A majority of the people with hypothyroidism have vague, nonspecific symptoms that don't necessarily indicate that something is wrong with their thyroid gland. Common symptoms of hypothyroidism include fatigue, dry skin, constipation, weight gain, muscle aches, increased sensitivity to cold and a slowed heart rate. Hyperthyroidism results in symptoms like increased heart rate, tremors, anxiety, heat intolerance, diarrhea and weight loss, said Gaba.
Gaba explained that environmental iodine deficiency is the most common cause of hypothyroidism worldwide, but in United States, which is considered an area of iodine sufficiency, the most common cause of hypothyroidism is chronic autoimmune thyroiditis (Hashimoto's thyroiditis).
Hyperthyroidism also can be secondary to an autoimmune disease such as Graves' disease, Gaba said. However, other causes can include a thyroid nodule that is hyperfunctioning or inflammation in the thyroid gland.
Additional issues concerning the thyroid gland are thyroid cancer and goiters, which are signaled by lumps or swelling in the neck area.
Gaba said the best way to diagnose a thyroid issue to have blood work done.
"You need a blood test to confirm that there is a problem with the thyroid. It's not just based on the symptoms," Gaba said. "Plus, in some people with underactive thyroid, the symptoms take some time to develop and might not always be clinically recognizable which is why blood work is really important."
Gaba explained that treatment options for thyroid issues vary.
If thyroid hormone levels are low, like in those with hypothyroidism, it is recommended the patient takes a thyroid supplement that increases levels. On the other hand, if a patient has hyperthyroidism, the suggested treatment options are anti-thyroid medications or radioactive iodine therapy.

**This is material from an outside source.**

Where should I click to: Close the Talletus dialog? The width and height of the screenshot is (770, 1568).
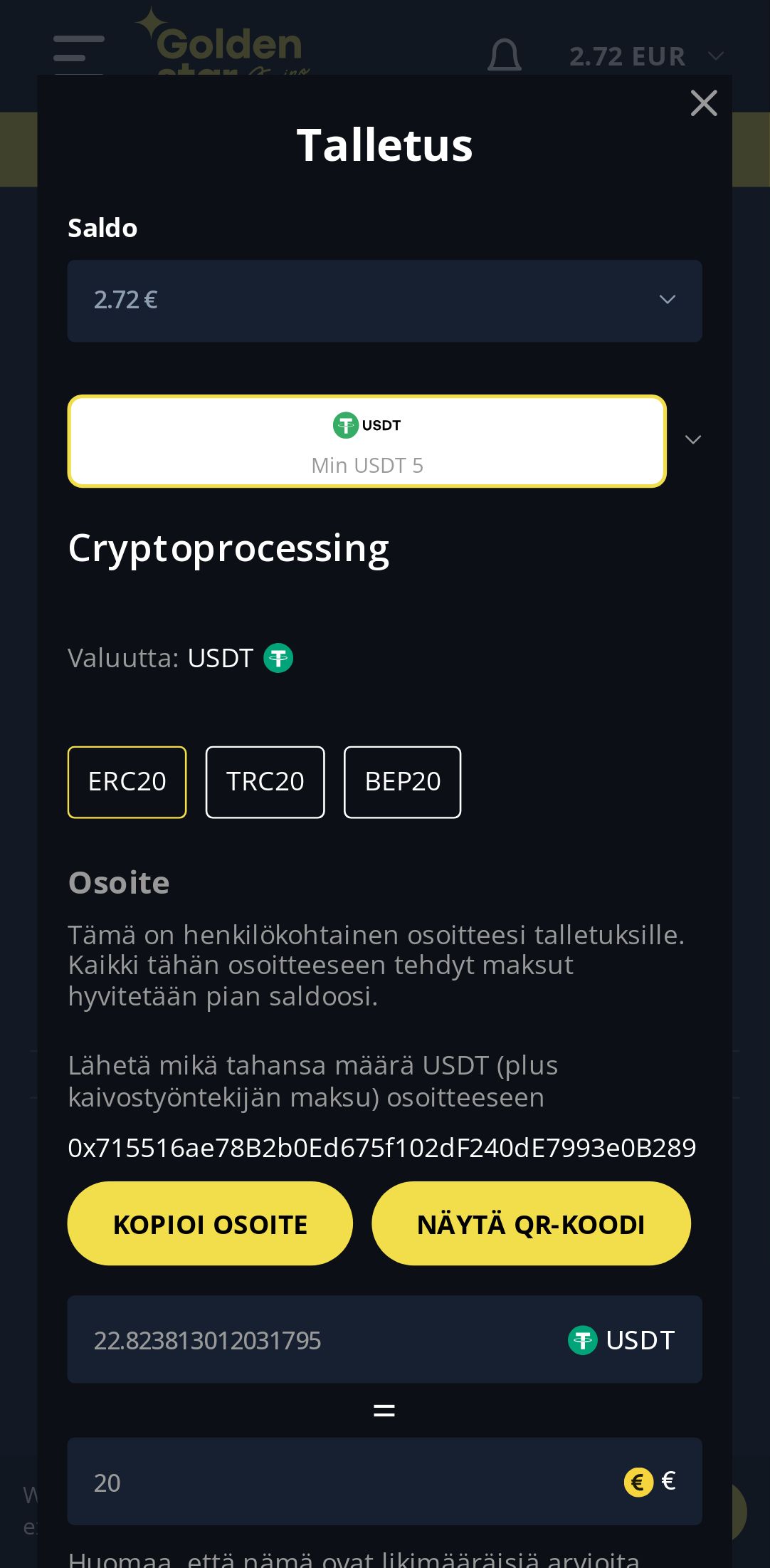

A question that Gaba often receives when treating patients at the Baylor thyroid clinic is if there were any preventive measures the patients could have taken.
"I always tell patients that there is nothing that they could have done to prevent the problem; whether the thyroid issue is the result of an autoimmune disease or a nodule, it's just something that happens," Gaba said. "In addition, there is no evidence that eating or avoiding certain foods can control or improve thyroid function."